* LISTED ENTRIES
"""

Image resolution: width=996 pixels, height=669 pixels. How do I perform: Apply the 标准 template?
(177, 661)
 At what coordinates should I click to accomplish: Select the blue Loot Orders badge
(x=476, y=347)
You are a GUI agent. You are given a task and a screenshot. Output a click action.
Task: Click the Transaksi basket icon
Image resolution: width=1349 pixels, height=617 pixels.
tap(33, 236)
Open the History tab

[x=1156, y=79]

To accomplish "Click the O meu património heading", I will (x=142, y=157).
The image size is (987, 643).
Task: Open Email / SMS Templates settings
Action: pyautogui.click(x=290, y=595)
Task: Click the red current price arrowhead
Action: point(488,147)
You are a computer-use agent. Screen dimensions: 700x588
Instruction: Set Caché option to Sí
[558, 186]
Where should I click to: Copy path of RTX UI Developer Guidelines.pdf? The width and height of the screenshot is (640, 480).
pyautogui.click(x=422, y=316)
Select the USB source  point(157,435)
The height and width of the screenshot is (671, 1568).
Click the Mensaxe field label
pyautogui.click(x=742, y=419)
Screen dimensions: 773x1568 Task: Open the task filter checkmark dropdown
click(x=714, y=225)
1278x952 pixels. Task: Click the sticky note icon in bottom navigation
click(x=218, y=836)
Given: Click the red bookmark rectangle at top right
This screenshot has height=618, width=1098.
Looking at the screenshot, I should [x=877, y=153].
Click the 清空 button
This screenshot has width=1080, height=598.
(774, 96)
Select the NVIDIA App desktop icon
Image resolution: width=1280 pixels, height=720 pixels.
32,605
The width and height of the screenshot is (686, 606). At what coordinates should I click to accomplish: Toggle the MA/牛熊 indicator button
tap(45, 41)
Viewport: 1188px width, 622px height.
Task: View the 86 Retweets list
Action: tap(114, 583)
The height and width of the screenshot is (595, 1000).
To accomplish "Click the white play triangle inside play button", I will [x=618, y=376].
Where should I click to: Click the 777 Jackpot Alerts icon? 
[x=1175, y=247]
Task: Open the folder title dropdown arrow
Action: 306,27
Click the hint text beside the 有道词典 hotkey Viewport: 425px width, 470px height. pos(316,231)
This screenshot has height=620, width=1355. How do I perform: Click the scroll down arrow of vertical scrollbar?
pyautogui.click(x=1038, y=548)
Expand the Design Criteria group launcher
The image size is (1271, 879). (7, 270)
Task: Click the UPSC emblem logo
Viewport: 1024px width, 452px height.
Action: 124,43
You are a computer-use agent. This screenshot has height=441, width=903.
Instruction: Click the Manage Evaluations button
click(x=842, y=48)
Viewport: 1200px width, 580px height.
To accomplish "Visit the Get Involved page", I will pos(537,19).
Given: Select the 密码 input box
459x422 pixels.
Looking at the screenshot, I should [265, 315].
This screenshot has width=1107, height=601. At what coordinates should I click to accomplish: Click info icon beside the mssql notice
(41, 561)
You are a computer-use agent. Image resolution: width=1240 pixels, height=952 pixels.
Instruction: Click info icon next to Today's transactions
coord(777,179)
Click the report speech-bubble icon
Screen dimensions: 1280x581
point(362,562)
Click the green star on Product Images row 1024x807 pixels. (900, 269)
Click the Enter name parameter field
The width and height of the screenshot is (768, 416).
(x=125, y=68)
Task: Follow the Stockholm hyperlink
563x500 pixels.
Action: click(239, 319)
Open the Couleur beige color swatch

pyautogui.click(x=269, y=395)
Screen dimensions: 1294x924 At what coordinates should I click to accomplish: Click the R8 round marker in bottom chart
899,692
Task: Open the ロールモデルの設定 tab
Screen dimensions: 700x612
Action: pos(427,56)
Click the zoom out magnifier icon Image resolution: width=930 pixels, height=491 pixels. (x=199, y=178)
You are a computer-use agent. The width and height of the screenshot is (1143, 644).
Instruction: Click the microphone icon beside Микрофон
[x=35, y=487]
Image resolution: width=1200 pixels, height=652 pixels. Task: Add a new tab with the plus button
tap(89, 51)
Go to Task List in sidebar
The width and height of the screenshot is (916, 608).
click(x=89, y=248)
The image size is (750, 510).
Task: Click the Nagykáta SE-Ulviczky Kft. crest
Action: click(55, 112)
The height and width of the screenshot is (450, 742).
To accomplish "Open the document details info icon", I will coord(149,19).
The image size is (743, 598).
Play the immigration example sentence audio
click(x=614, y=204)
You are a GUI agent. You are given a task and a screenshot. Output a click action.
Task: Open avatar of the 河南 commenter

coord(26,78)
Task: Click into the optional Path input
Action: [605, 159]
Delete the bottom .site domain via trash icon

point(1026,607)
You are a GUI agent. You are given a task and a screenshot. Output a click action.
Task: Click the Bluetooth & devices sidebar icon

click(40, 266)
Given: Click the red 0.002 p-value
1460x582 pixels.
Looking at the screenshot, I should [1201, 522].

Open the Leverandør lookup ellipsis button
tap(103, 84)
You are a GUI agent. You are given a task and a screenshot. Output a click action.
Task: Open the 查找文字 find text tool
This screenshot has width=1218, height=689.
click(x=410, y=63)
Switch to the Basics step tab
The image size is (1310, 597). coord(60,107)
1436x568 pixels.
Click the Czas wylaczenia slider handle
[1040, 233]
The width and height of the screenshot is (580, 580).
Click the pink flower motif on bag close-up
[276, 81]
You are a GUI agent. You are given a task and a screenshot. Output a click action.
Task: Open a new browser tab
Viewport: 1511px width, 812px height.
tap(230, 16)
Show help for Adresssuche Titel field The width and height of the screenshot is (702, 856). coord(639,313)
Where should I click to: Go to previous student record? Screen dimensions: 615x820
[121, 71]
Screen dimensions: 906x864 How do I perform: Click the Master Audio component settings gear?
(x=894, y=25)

"""

* PROBLEM TO WORK ON
Word for word, please return the lines from the one containing "Click the pink flower motif on bag close-up" through the end of the listing, both ends included, and nothing else.

* PROBLEM SOLUTION
Click the pink flower motif on bag close-up
[276, 81]
You are a GUI agent. You are given a task and a screenshot. Output a click action.
Task: Open a new browser tab
Viewport: 1511px width, 812px height.
tap(230, 16)
Show help for Adresssuche Titel field The width and height of the screenshot is (702, 856). coord(639,313)
Where should I click to: Go to previous student record? Screen dimensions: 615x820
[121, 71]
Screen dimensions: 906x864 How do I perform: Click the Master Audio component settings gear?
(x=894, y=25)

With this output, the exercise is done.